BACKGROUND: For over 30 yr the global medical community has attempted to define the acceptable cardiovascular risk in pilots. This challenge is compounded by the ever-changing technological and medical landscape of air travel. We aimed to review the existing literature on estimating the risk of pilot cardiovascular incapacitation and determine if the current guidelines are founded in the best available evidence.METHODS: A detailed review of the guidelines and literature that supports them was completed. Relevant articles were identified by review of the source literature of the guidelines and the references of these source documents. All articles referenced were reviewed in full by both authors. Data that informed the existing recommendations were reviewed and compared to available modern data. The results of these findings were incorporated into a formula that allows for the calculation of acceptable pilot cardiovascular risk given any operator-determined set of variables.RESULTS: Among the evidence that informs current guidelines, there exists a need for further updating. A number of assumptions have been made in creating guidelines and these may no longer reflect the current technological or medical aviation environment. Incorporating the identified variables into a formula allows for the calculation of acceptable cardiovascular risk. This formula was tested using past data and reproduced existing results.DISCUSSION: Current guidelines for pilot cardiovascular risk assessment require review by the international aviation medical community. We propose a novel formula that may serve as a template for future guidelines and may be adapted as aviation technology and health data evolve.Mulloy A, Wielgosz A. Cardiovascular risk assessment in pilots. Aerosp Med Hum Perform. 2019; 90(8):730–734.

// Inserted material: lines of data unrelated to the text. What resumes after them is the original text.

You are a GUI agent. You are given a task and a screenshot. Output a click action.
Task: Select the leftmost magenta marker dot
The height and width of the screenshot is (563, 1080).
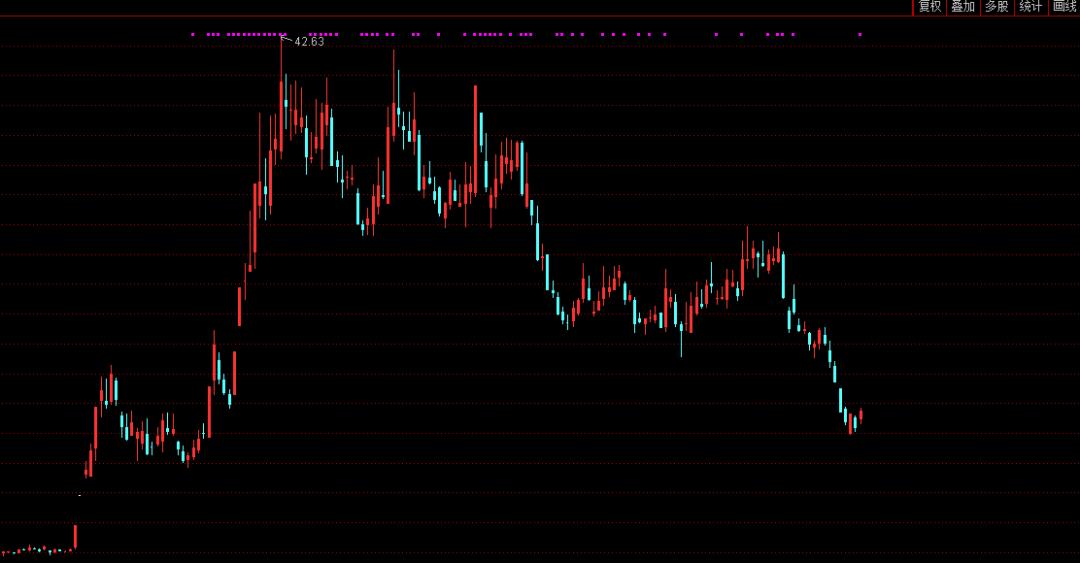click(193, 35)
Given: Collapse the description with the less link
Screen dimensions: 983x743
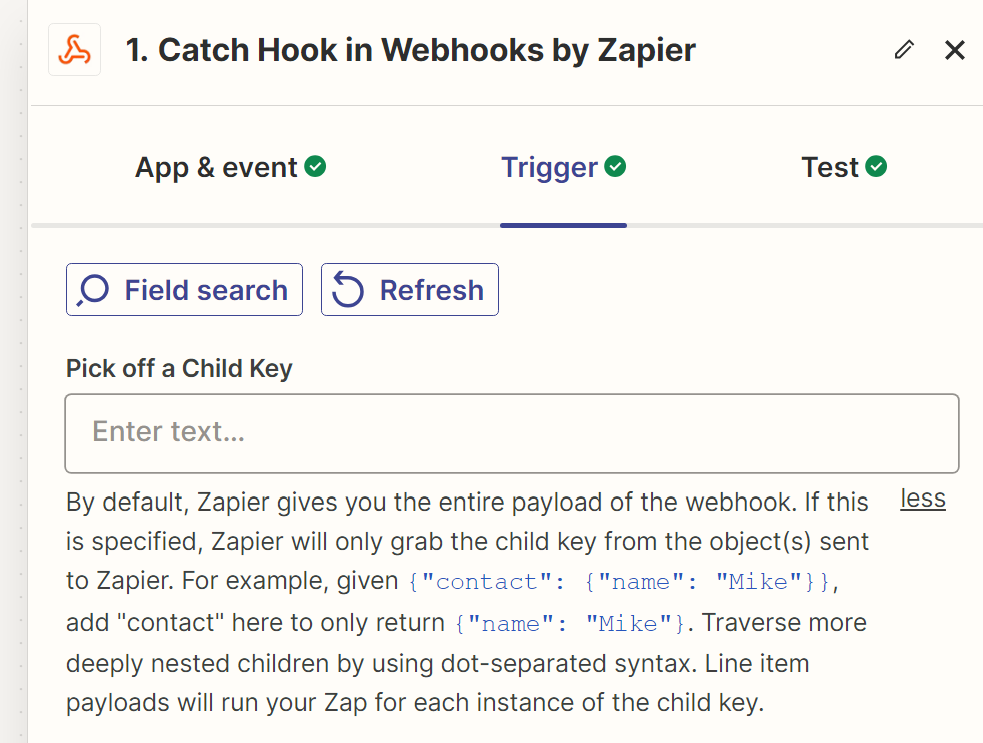Looking at the screenshot, I should click(923, 499).
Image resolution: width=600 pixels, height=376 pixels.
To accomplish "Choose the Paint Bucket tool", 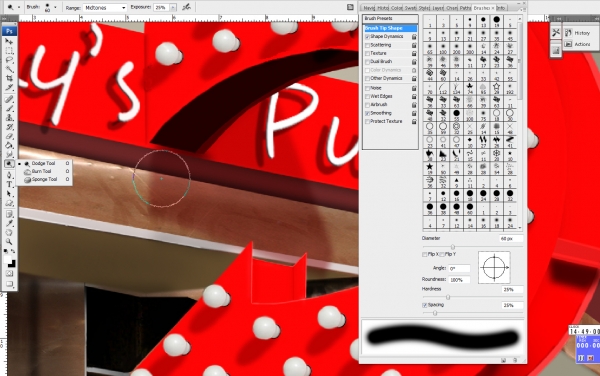I will [x=9, y=145].
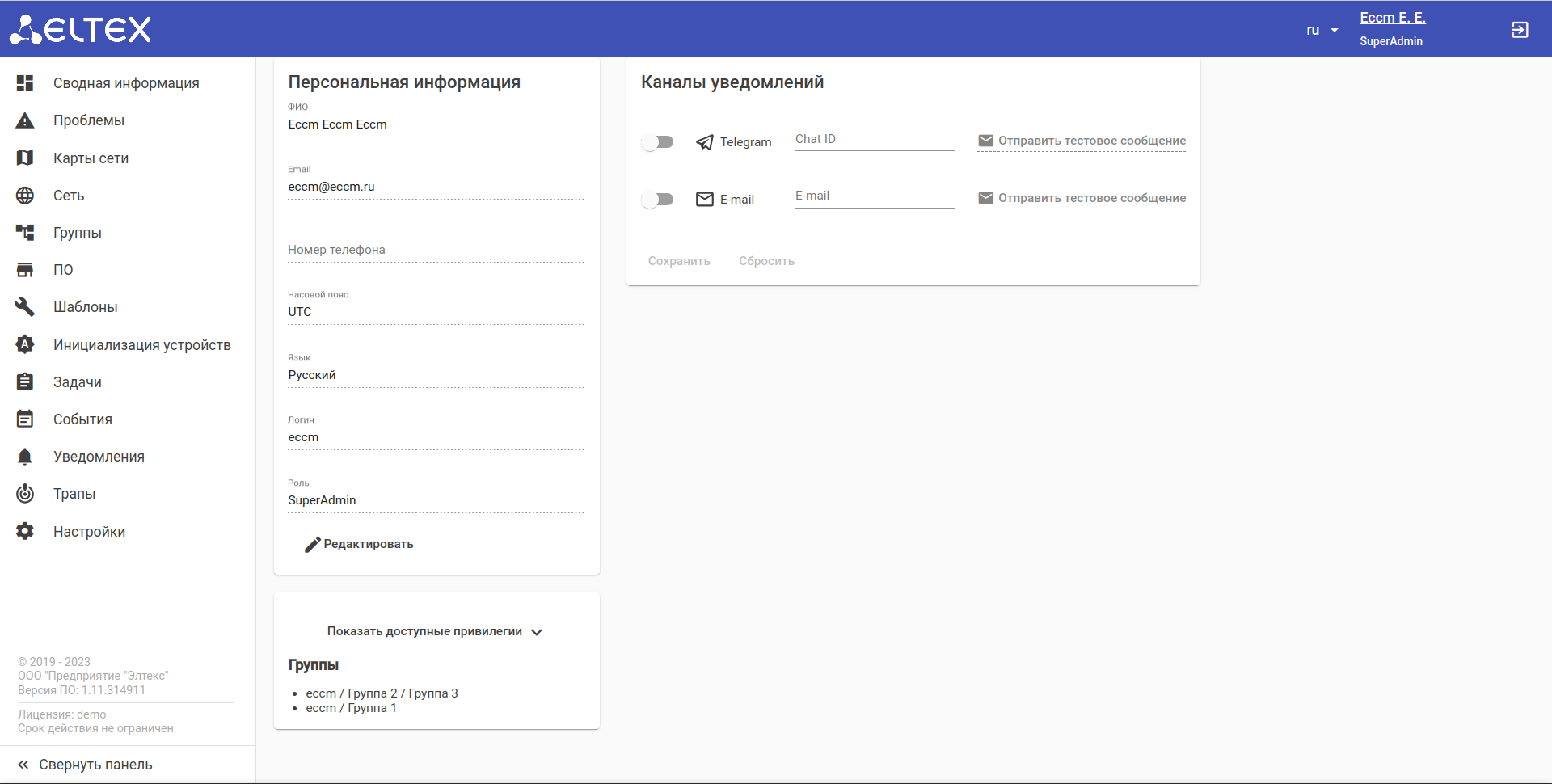Screen dimensions: 1552x784
Task: Click the globe icon for Сеть
Action: tap(25, 196)
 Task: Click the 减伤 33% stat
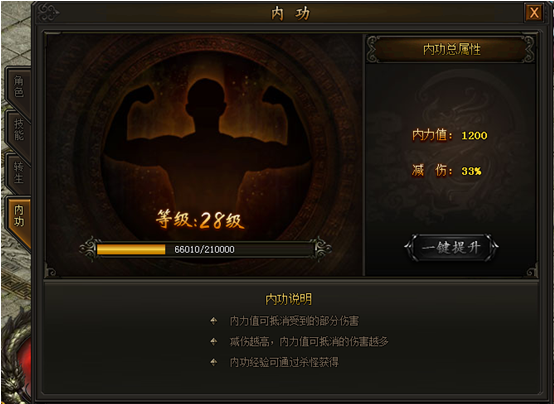[447, 171]
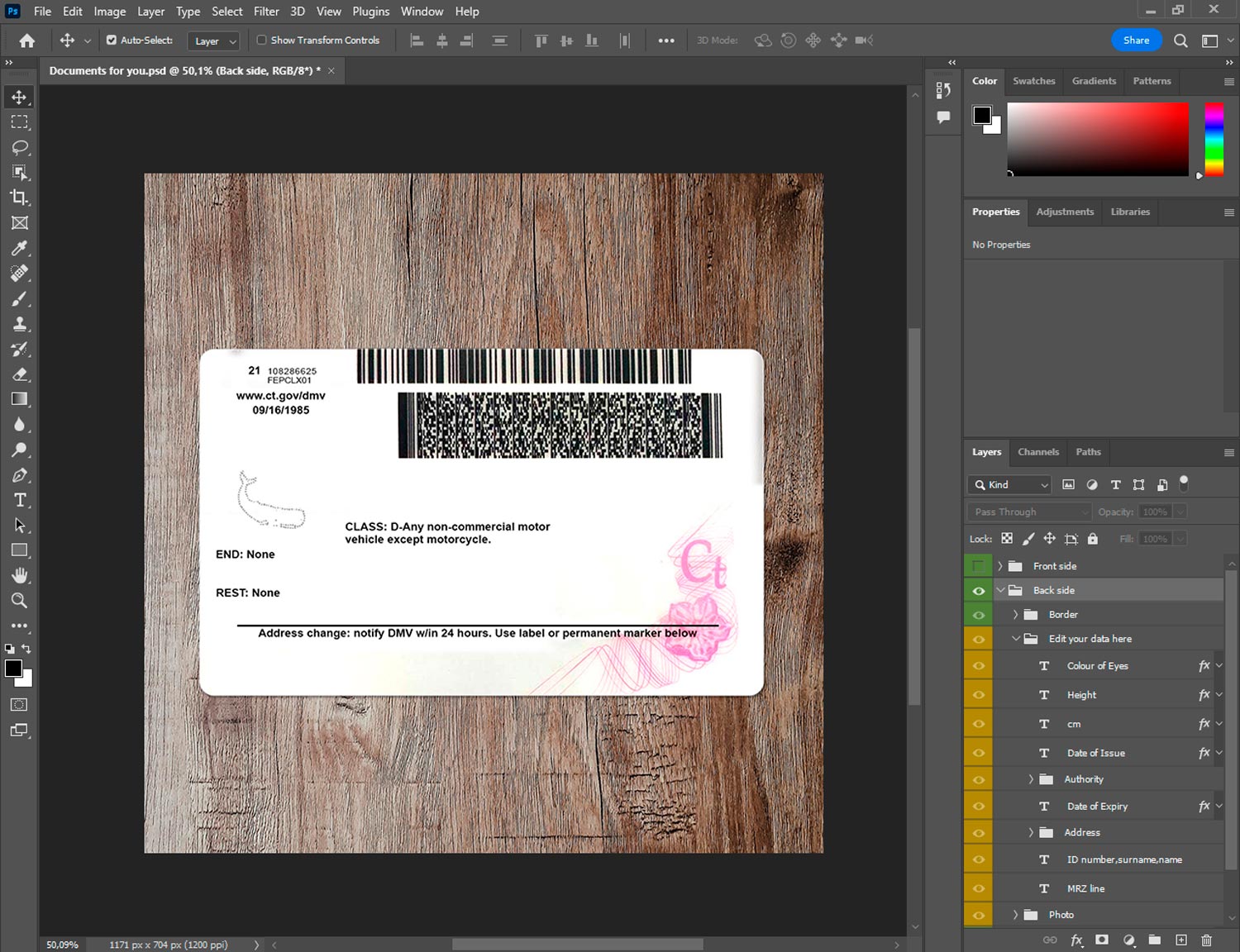
Task: Hide the Border group with its eye icon
Action: [x=979, y=615]
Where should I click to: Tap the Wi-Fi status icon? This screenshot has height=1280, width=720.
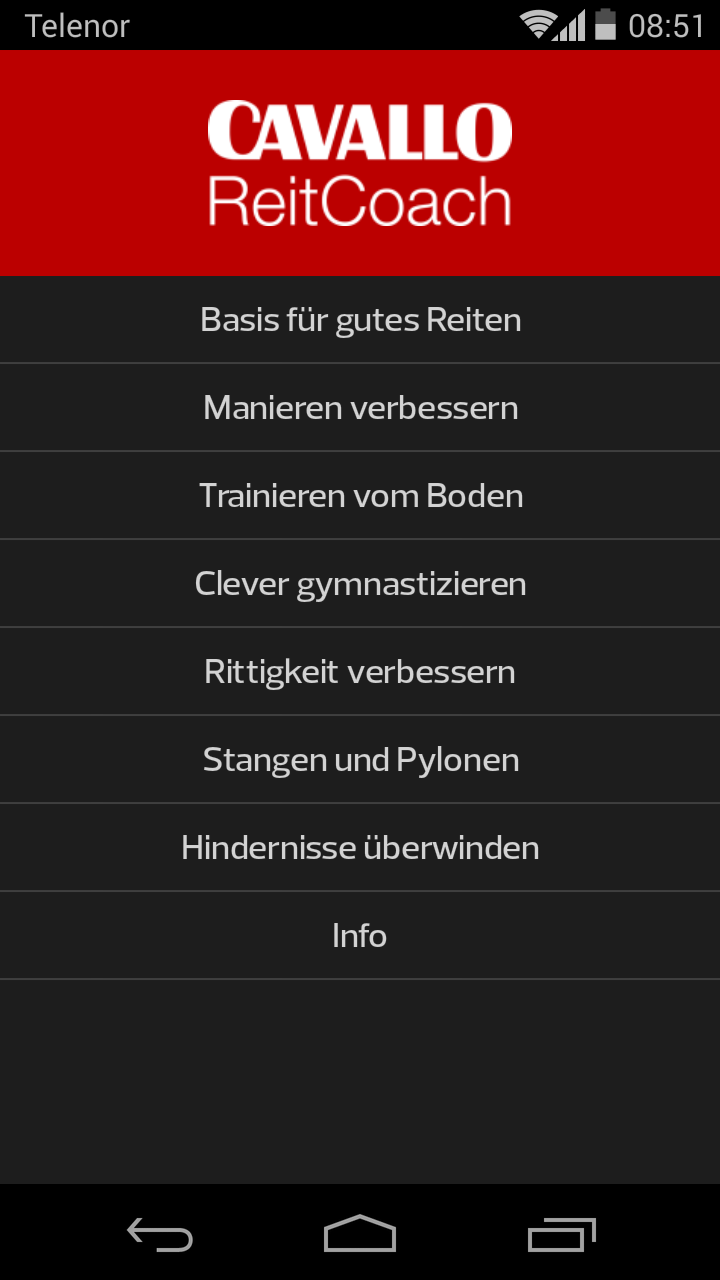coord(538,25)
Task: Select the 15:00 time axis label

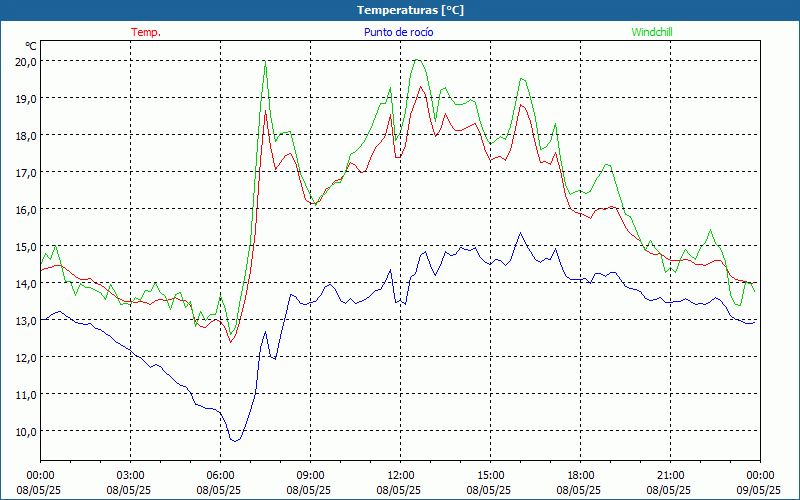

INTRODUCTION: Due to the risk of hypoglycemia-related incapacitation, diabetic pilots requiring insulin are assessed as unfit according to the International Civil Aviation Organization and most national authorities. Some authorities, such as those from Canada, the United Kingdom, and the United States, permit selected insulin-treated pilots (ITDM-pilots) to fly subject to a protocol requiring pre- and in-flight capillary glucose measurements to show safe levels (>100–<300 mg · dl⁻¹). Critics of such permission question the practicability of these in-flight measurements and whether clinically desired glycemic targets can be achieved while keeping glucose levels in the safe range. Subcutaneous continuous glucose monitoring (CGM) has recently been approved by the FDA as a stand-alone method to provide accurate glucose levels and treatment decision guidance in patients. This commentary considers that use of CGM by ITDM pilots facilitates practicability and recording of in-flight glucose measurements and facilitates achievement of clinically desired glycemic targets without increasing hypoglycemia risks.Strollo F, Simons R, Mambro A, Strollo G, Gentile S. Continuous glucose monitoring for in-flight measurement of glucose levels of insulin-treated pilots. Aerosp Med Hum Perform. 2019; 90(8):735–737.

Gear M. You’re the flight surgeon: pituitary adenoma. Aerosp Med Hum Perform. 2019; 90(8):740–743.